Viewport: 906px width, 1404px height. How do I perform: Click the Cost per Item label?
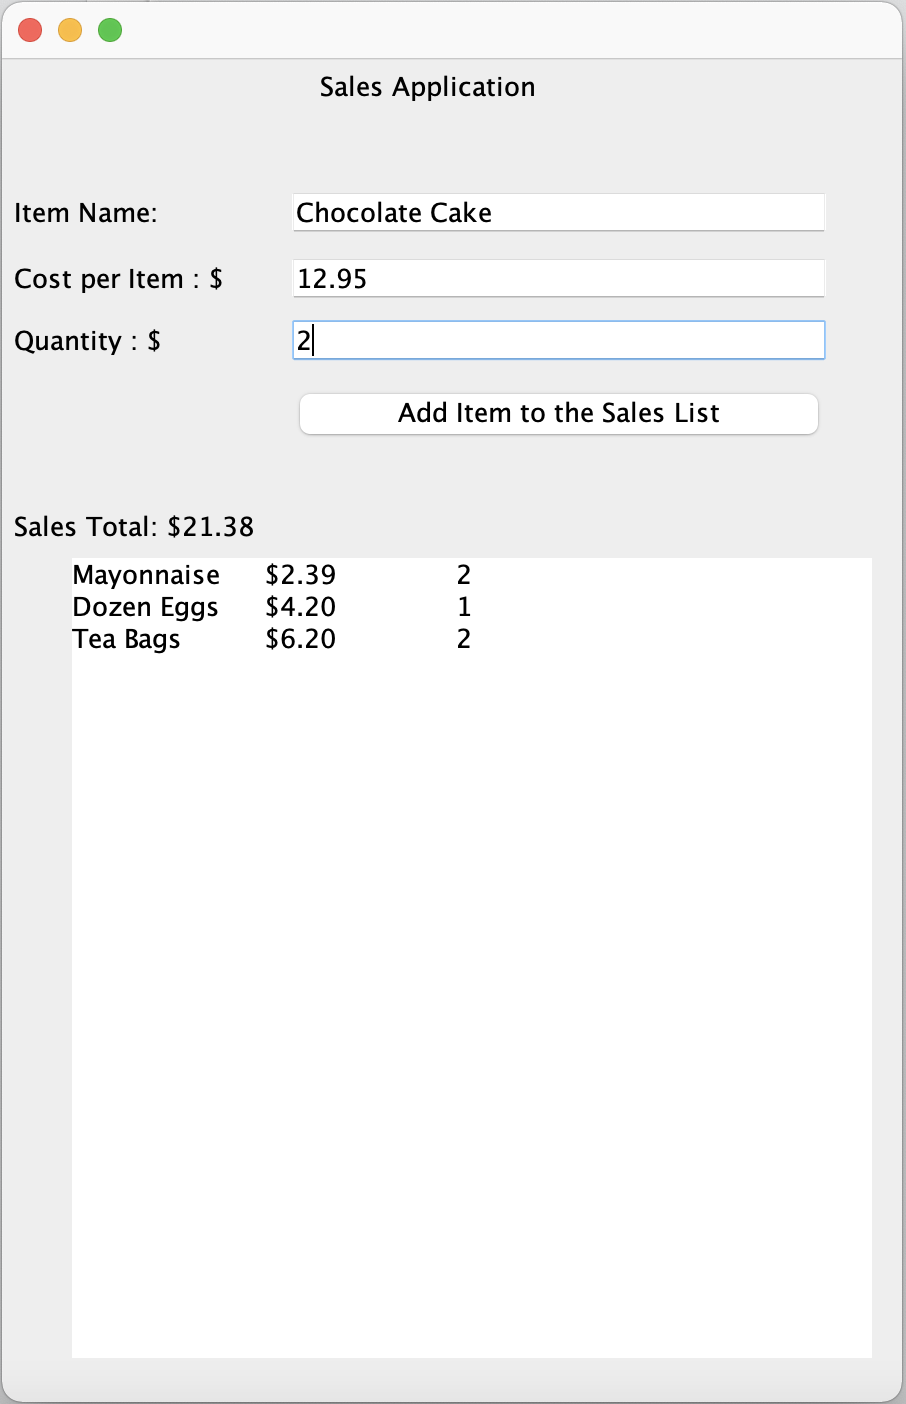click(118, 279)
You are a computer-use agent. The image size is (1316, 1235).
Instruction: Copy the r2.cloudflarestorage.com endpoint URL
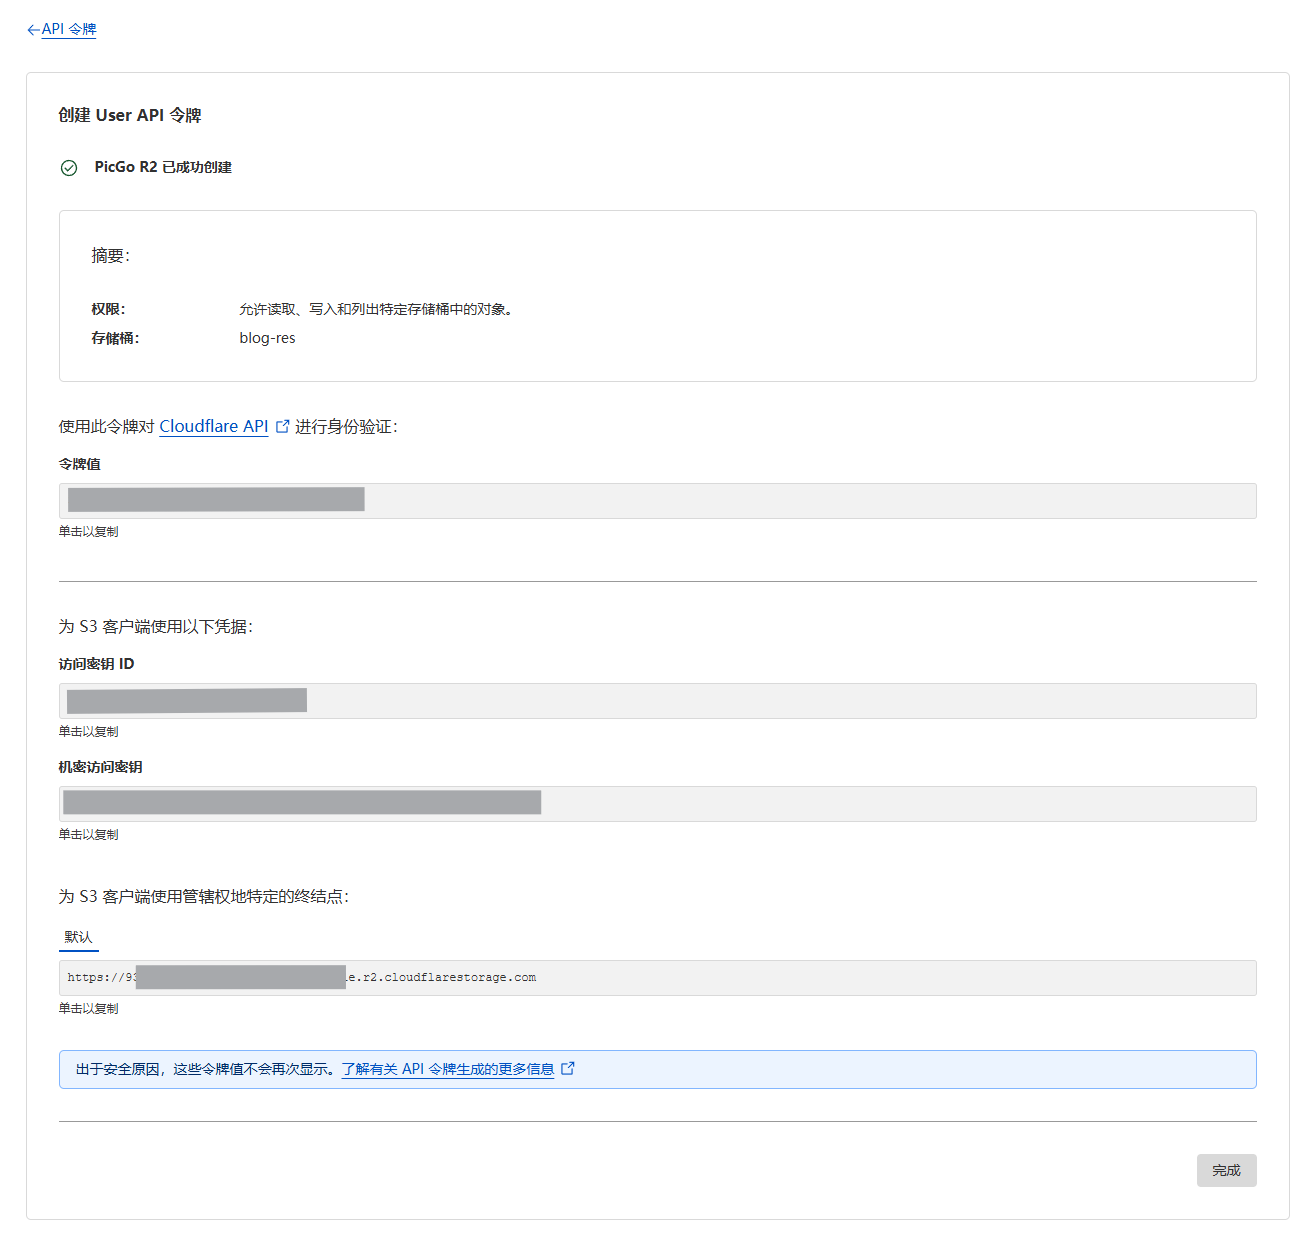[657, 978]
* * * * * * *
All lines from the one holding "You are a computer-use" through the last line of the records need to be copied exactly, both ends included, and the pictures left behind.

▶ **ANSWER AREA**
You are a computer-use agent. The image size is (1316, 1235).
Instruction: Copy the r2.cloudflarestorage.com endpoint URL
[657, 978]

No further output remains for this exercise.